I'm concerned with the total number of ones, and the total number of runs, but not with the size of any of the runs.
For example, $N=8$, $R=3$, $C=5$ includes 11101010, 01101011 among the 24 total possible strings.
I can compute these for small $N$ easily enough, but I am specifically interested in the distribution for $N=65536$. As this will result in very large integers, the log probability distribution is equally useful.
I found [1] and [2], which includes this:
Let $N_{n;g_k,s_k}$ denote the number of binary strings which contain for given $g_k$ and $s_k$, $g_k=0,1,…,⌊\frac{s_k}{k}⌋$, $s_k=0,k,k+1,…,n$, exactly $g_k$ runs of 1’s of length at least $k$ with total number of 1’s (with sum of lengths of runs of 1’s) exactly equal to $s_k$ in all possible binary strings of length $n$.
An expression for this is given in eq. (24):
$N_{n;g_k,s_k} = \sum_{y=0}^{n-s_k}
{y+1 \choose g_k }
{s_k-(k-1)g_k-1 \choose g_k-1}
\sum_{j=0}^{⌊\frac{n-y-s_k}{k}⌋}
(-1)^j
{y+1-g_k \choose j}
{n-s_k-kj-g_k \choose n-s_k-kj-y}
$
for $g_k \in \{1, …, ⌊\frac{s_k}{k}⌋\}$, $s_k \in \{k, k+1, …, n\}$.
I think this is exactly what I'm looking for, with $k = 1$, $s_k = C$ and $g_k = R$. However, when I implemented this I did not get the expected results (Python shown below, edge cases omitted), based on comparing to counting all strings for N=8. I am working backwards to try to understand where I might have gone wrong, but not having much luck yet. I wonder if I am misunderstanding the result.
def F(x, y, n):
# x = C or s_k (cardinality)
# y = R or g_k (runCount)
# n = N (total bits)
a1 = 0
for z in range(n-x+1):
b1 = choose(z+1, y) * choose(x-1, y-1)
a2 = 0
for j in range(n-z-x+1):
a2 += (-1) ** j * choose(z+1-y, j) * choose(n-x-j-y, n-x-j-z)
a1 += b1 * a2
return a1
Note that the choose function uses factorial, which I realize won't work for larger $N$ – but should be fine for $N=8$.

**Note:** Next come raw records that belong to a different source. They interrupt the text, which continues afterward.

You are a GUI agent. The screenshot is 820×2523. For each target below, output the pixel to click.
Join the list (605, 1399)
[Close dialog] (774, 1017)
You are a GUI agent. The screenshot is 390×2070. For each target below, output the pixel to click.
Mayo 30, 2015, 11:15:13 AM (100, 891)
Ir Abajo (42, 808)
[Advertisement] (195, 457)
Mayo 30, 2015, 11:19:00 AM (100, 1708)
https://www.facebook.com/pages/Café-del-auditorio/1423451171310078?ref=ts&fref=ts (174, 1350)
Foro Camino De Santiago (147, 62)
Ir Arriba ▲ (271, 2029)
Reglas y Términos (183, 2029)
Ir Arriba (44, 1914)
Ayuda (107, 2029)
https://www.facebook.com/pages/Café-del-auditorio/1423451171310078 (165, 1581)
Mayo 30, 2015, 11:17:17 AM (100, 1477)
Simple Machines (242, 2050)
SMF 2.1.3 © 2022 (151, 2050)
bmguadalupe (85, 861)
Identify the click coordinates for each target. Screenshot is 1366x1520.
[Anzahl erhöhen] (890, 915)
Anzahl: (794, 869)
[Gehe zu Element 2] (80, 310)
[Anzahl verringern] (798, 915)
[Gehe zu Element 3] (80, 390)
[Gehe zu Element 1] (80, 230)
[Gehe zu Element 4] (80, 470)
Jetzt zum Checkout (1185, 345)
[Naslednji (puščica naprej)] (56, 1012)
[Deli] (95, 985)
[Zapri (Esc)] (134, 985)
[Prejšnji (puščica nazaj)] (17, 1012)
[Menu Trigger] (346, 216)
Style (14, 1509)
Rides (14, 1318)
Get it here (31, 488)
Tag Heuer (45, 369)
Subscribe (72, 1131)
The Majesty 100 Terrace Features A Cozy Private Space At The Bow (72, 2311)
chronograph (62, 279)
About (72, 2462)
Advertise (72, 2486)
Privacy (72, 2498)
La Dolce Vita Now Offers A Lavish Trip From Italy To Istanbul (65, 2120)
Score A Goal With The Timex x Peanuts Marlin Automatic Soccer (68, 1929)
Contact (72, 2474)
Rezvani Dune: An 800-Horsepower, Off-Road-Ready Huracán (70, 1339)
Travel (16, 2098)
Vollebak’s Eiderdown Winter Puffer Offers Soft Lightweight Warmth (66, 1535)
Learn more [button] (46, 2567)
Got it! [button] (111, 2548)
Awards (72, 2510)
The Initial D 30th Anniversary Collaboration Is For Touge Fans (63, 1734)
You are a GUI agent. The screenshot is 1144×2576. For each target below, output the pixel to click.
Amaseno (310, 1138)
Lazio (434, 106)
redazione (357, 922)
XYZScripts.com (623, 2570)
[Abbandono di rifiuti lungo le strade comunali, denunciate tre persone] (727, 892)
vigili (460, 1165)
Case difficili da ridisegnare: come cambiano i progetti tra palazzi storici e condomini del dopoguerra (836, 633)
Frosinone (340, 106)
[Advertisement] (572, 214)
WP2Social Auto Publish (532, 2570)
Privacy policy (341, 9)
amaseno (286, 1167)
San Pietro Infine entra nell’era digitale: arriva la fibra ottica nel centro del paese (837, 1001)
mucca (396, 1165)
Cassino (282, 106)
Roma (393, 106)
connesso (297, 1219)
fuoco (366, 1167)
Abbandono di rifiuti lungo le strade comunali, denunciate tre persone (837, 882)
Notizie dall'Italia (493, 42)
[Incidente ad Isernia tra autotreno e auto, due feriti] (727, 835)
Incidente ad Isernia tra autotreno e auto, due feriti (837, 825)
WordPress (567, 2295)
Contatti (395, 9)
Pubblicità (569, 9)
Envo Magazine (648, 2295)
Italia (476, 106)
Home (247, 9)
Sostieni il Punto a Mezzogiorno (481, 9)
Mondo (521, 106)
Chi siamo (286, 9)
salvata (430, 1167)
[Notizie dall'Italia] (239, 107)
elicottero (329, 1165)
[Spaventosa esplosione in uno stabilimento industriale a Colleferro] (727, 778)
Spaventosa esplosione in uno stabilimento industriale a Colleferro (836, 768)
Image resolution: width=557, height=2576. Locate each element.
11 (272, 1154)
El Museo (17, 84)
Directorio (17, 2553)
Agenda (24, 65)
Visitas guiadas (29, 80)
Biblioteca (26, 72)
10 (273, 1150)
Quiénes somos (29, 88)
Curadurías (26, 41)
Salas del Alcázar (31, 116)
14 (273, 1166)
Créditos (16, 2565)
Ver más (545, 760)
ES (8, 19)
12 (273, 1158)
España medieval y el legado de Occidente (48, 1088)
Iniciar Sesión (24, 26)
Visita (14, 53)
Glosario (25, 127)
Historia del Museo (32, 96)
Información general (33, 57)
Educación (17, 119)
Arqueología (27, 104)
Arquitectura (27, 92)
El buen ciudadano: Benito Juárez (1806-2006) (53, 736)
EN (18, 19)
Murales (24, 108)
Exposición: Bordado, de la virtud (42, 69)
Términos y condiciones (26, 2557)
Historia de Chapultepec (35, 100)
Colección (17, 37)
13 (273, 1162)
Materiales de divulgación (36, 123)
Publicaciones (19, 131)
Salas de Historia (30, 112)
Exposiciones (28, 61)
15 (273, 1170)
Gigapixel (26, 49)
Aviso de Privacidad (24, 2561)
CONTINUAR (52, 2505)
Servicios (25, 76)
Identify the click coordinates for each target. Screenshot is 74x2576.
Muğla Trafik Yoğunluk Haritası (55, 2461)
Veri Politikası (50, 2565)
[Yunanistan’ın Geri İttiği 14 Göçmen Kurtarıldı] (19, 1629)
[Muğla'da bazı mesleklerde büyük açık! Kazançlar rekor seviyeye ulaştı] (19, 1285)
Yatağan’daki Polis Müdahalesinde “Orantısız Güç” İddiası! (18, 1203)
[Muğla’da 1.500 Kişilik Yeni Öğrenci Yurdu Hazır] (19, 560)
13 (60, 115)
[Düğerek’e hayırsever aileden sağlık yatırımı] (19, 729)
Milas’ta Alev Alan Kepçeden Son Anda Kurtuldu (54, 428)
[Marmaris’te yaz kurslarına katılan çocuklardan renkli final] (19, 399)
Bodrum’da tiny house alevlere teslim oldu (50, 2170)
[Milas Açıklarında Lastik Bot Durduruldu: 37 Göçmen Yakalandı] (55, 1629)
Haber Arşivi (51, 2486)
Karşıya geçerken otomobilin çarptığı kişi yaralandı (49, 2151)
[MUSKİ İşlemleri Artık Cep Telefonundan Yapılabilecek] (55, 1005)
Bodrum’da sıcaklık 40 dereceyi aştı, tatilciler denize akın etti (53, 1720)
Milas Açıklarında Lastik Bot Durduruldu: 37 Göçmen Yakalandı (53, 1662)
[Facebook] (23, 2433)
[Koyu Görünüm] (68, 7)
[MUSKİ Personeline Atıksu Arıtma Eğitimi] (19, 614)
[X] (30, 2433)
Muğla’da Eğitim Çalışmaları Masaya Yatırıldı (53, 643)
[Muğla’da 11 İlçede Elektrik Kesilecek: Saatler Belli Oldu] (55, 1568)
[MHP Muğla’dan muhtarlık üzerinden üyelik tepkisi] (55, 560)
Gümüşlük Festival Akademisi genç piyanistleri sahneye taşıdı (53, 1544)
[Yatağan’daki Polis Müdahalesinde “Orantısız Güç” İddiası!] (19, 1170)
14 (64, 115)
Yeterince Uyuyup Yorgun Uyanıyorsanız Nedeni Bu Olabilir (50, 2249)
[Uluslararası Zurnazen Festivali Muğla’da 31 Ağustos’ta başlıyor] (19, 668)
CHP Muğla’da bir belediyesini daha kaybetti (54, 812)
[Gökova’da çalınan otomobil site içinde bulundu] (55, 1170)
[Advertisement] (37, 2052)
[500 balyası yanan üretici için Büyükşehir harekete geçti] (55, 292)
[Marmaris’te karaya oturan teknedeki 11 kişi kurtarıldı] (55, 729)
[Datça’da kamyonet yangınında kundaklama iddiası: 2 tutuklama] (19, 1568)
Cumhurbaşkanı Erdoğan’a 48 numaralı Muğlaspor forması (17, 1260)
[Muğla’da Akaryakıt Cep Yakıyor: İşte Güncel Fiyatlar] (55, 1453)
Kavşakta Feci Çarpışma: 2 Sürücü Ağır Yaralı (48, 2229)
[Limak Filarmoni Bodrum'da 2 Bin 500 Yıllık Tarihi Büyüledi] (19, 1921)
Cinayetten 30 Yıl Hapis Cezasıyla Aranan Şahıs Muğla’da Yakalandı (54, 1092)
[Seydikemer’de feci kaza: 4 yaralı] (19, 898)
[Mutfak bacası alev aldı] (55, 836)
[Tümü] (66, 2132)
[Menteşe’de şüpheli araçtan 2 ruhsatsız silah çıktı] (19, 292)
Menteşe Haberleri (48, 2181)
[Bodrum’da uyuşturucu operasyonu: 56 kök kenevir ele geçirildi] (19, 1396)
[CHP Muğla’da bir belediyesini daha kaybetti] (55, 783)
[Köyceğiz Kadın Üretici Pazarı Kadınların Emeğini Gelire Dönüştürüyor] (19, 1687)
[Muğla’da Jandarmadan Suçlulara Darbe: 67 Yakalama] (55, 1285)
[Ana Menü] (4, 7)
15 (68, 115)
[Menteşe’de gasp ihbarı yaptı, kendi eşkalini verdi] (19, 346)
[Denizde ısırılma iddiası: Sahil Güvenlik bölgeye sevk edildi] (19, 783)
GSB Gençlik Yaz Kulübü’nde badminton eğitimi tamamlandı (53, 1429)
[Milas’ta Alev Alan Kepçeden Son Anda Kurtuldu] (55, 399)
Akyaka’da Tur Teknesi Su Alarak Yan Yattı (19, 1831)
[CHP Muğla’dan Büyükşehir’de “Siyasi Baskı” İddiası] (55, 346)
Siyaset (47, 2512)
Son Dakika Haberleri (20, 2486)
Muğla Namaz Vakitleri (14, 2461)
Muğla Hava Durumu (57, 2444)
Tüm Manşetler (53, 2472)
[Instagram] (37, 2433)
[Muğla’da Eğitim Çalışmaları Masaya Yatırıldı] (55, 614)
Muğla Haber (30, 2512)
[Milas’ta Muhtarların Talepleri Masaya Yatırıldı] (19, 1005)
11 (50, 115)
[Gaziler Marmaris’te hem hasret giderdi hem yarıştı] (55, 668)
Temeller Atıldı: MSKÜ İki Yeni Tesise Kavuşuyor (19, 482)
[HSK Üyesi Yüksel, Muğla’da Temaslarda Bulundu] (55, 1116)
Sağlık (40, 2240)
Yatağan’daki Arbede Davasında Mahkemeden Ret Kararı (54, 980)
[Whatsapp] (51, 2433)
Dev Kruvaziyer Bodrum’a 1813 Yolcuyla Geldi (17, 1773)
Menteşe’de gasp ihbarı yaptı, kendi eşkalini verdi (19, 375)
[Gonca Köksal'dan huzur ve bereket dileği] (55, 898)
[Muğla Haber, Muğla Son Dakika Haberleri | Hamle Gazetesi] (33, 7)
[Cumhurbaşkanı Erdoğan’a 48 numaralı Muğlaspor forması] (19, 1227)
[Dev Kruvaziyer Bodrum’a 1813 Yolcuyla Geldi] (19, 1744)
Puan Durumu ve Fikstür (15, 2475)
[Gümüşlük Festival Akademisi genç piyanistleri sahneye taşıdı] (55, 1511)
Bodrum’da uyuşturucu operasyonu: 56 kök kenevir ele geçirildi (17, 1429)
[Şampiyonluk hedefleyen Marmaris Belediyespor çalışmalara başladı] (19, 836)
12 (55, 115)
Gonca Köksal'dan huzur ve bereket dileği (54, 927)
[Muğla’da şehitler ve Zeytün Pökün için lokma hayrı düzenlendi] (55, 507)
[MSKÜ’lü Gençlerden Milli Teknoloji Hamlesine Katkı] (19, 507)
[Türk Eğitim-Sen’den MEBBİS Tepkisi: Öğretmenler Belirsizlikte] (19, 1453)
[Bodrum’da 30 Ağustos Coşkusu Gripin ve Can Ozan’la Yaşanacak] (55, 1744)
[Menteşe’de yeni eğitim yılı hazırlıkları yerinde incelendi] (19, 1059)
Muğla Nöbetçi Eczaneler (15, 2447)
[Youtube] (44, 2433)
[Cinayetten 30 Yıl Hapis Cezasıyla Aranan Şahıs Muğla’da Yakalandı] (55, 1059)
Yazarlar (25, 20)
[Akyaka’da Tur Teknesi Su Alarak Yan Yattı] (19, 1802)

Edit: corrected a sign error typo in eq. (24) and the equivalent error in the python code.
[1] Counting Runs of Ones and Ones in Runs of Ones in
Binary Strings, Frosso S. Makri, Zaharias M. Psillakis, Nikolaos Kollas https://file.scirp.org/pdf/OJAppS_2013011110241057.pdf
[2] On success runs of a fixed length in Bernoulli sequences: Exact and asymptotic results, Frosso S.Makria, Zaharias M.Psillakis http://www.sciencedirect.com/science/article/pii/S0898122110009284
Best Answer
Consider a binary string and let's put an additional (dummy) fixed $0$ at the start of the it. We individuate as a run a $0$ followed by contiguous $1$'s.
So, given a string of length $N$, total of ones $C$, and number of runs $R$, we will have $N-C$ zeros, of which $N-C-R+1$ are "free", that is not tight to mark the runs.
The number of ways to constitute the runs is the number of (standard) compositions of $C$ into $R$ parts, that is $$ {{C-1} \choose {R-1}}$$.
The number of ways to place the "free" zeros will be equal to the number of weak compositions of their number into $R+1$ parts (in front of the first and then after each run), i.e.: $$ {{N-C-R+1+R+1-1} \choose {R}}={{N-C+1} \choose {R}}$$.
Which confirms N.Shales's answer, so that the merit should go to him.
Addendum
Concerning formula (24), for what I can see, it looks like that in the 3rd binomial ${{y+1+g_k} \choose {j}}$ there is a sign typo, and that it should be $\cdots -g_k$.
Then putting for instance $k=1,\; s_k=n-1 \; g_k=2$ it will correctly give $n-2$,
and with $k=1,\; s_k=C \; g_k=R$ it will give the formula above.
But not having the full text, I cannot check that further.